◆ **Task details**
Using the listing below, copy exactly each line from the one that has "You are a computer-use agent. Screen" through the one that has "The height and width of the screenshot is (602, 955)."; omit the pictures.

◆ **Extracted information**
== == ==
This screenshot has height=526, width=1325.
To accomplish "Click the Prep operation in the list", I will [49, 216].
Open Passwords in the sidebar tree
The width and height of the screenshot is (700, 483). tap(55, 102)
== == ==
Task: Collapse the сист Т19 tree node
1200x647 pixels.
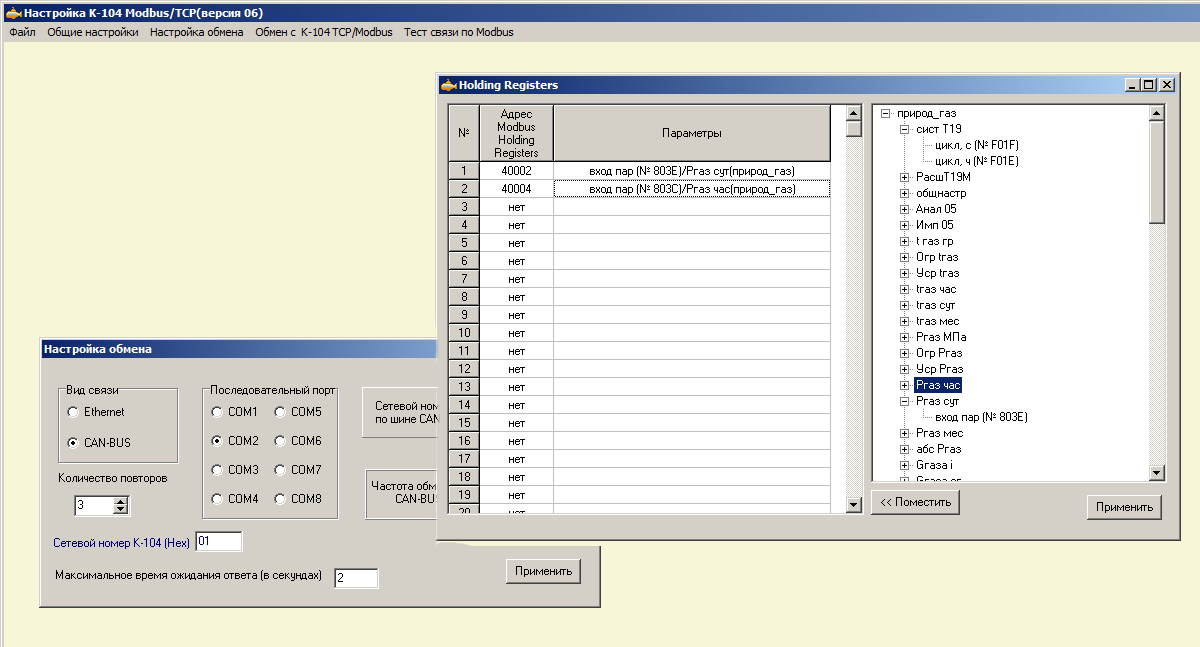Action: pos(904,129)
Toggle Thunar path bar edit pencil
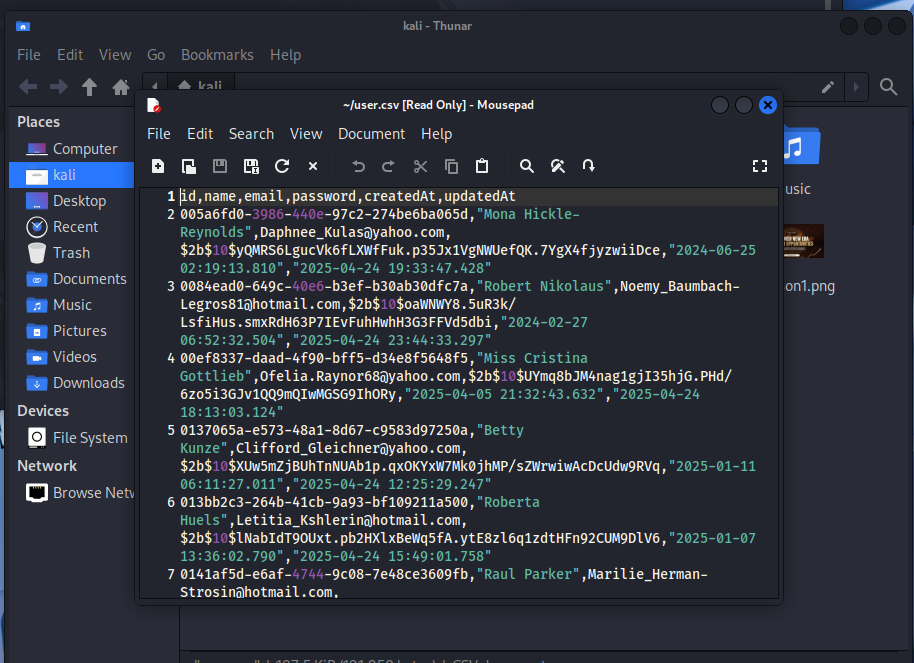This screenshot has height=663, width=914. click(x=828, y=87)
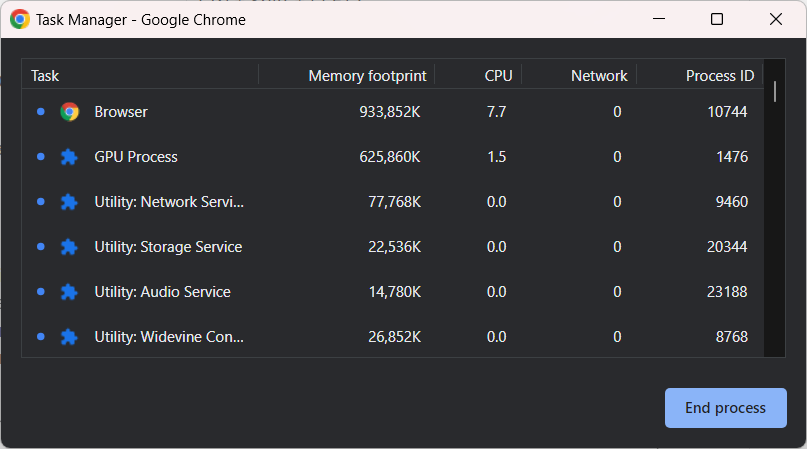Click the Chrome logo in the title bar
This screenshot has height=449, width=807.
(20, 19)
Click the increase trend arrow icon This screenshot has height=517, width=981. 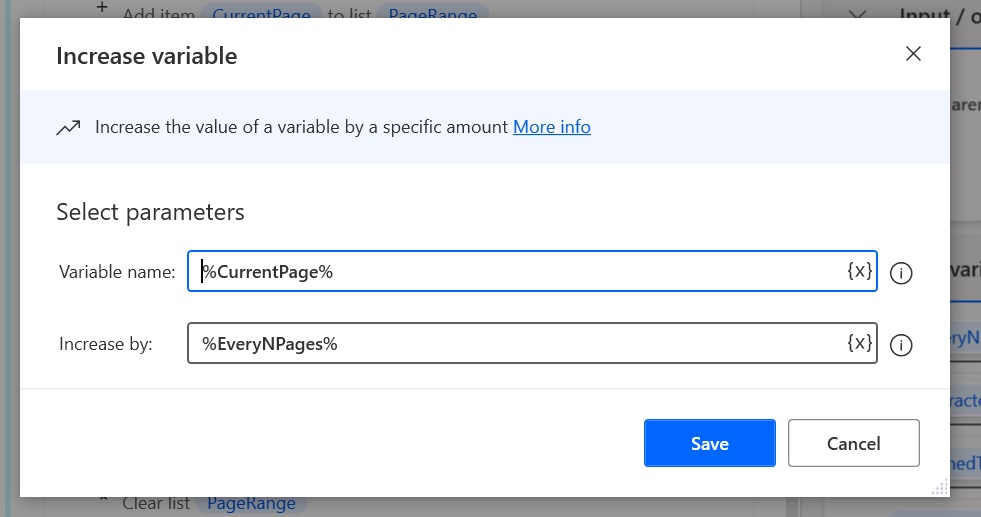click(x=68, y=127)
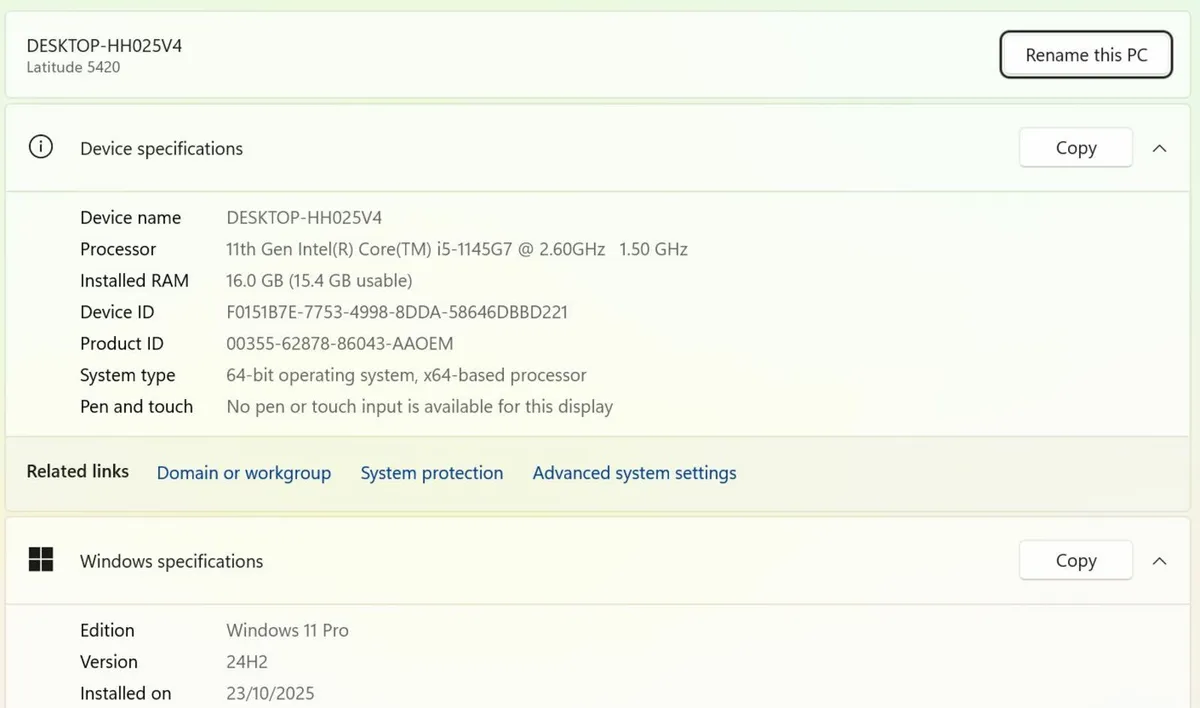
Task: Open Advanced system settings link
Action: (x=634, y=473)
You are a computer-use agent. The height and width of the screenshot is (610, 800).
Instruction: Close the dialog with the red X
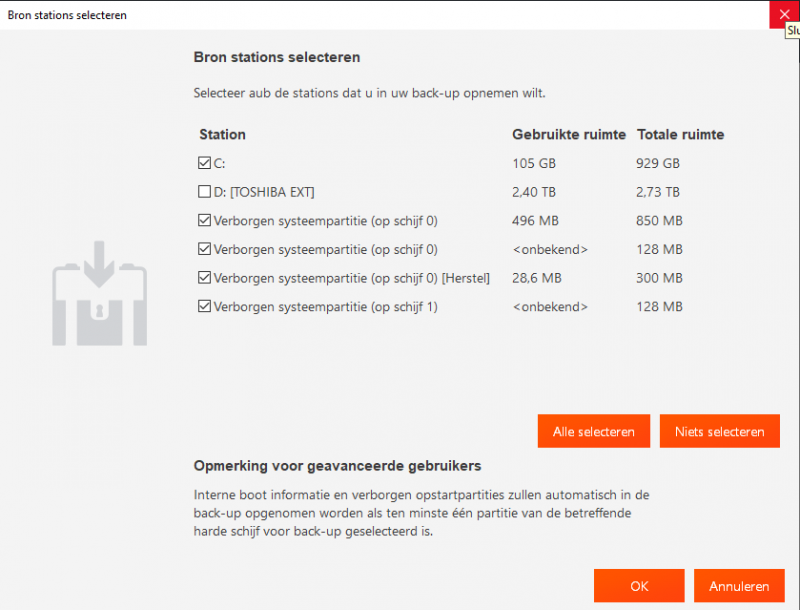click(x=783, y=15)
== == ==
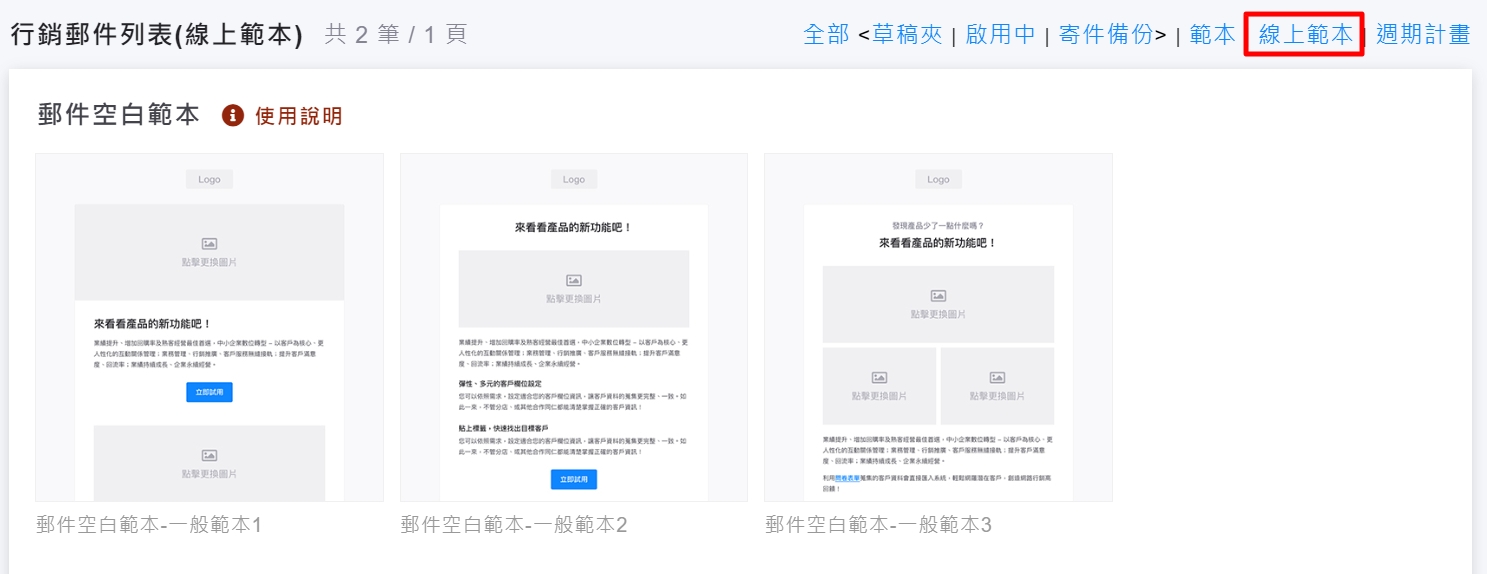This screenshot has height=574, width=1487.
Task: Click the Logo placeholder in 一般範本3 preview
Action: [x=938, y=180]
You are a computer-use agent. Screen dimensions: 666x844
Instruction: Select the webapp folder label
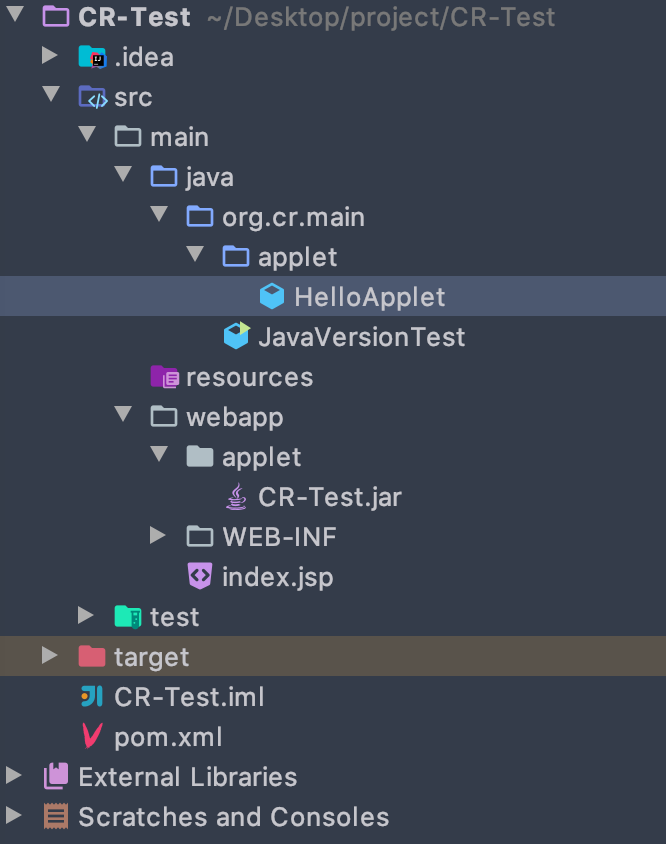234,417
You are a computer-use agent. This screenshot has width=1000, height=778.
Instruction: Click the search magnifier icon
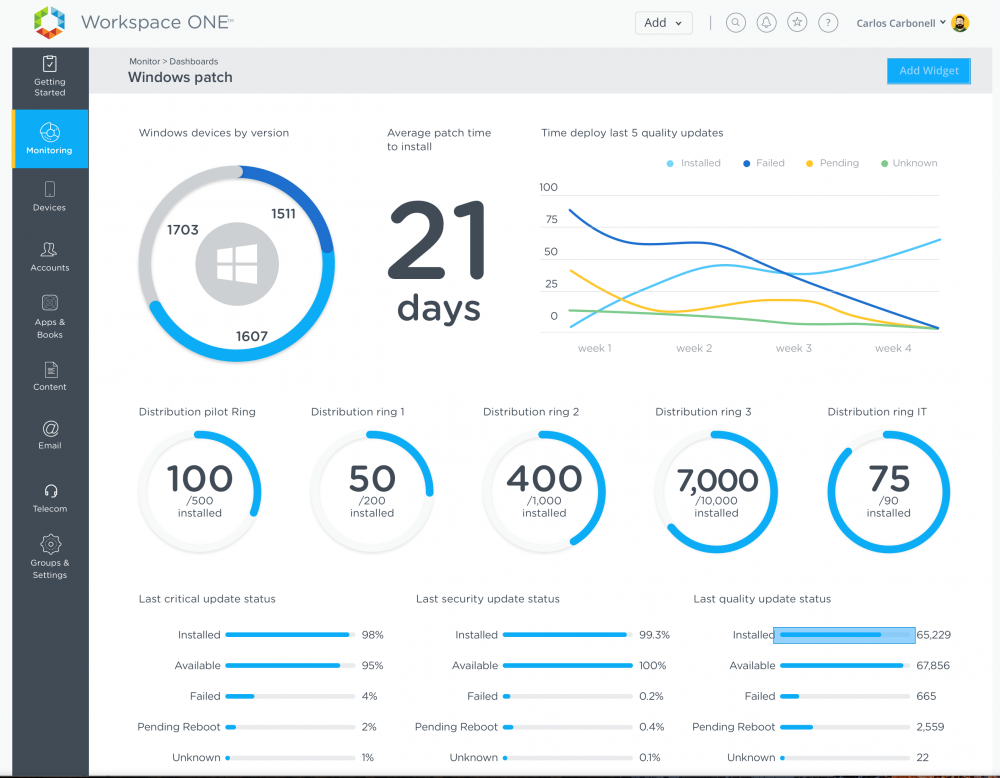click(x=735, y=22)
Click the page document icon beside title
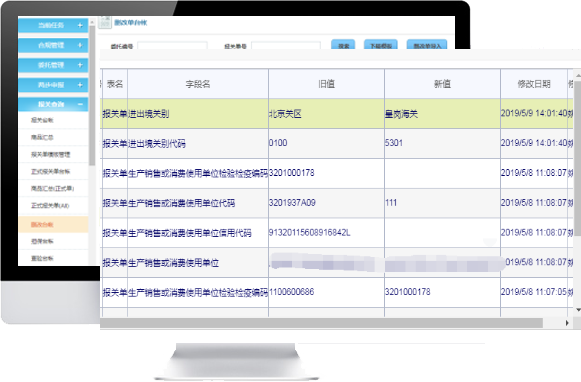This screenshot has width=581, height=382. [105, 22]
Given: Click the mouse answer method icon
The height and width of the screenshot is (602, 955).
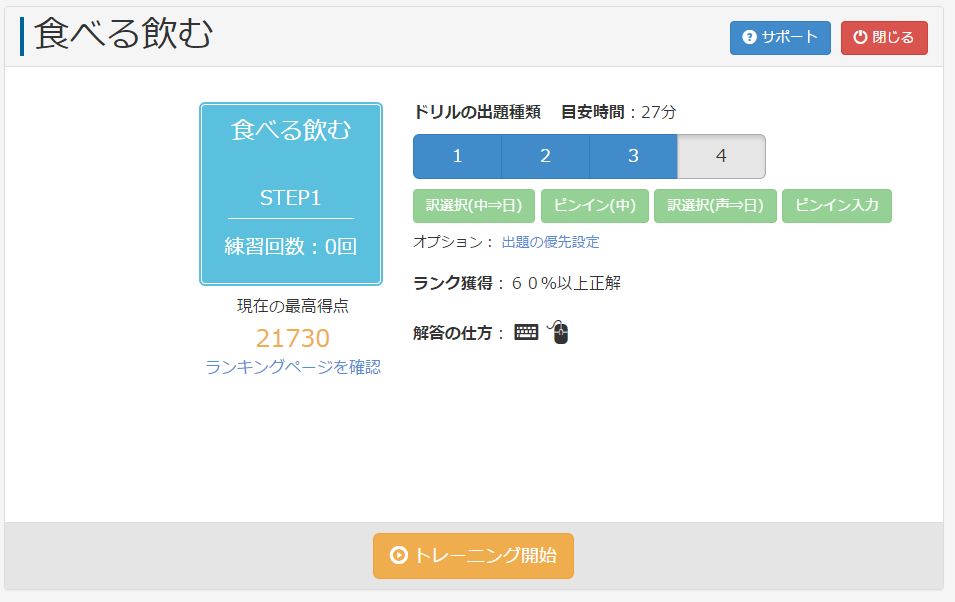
== == ==
◆ **Exercise answer**
You are a computer-use agent. Screen dimensions: 666x844
Instruction: Select the webapp folder label
234,417
You are a computer-use agent. This screenshot has width=1000, height=778.
Instruction: Click the search magnifier icon
click(x=735, y=22)
Click the page document icon beside title
This screenshot has width=581, height=382. [105, 22]
Given: Click the mouse answer method icon
The height and width of the screenshot is (602, 955).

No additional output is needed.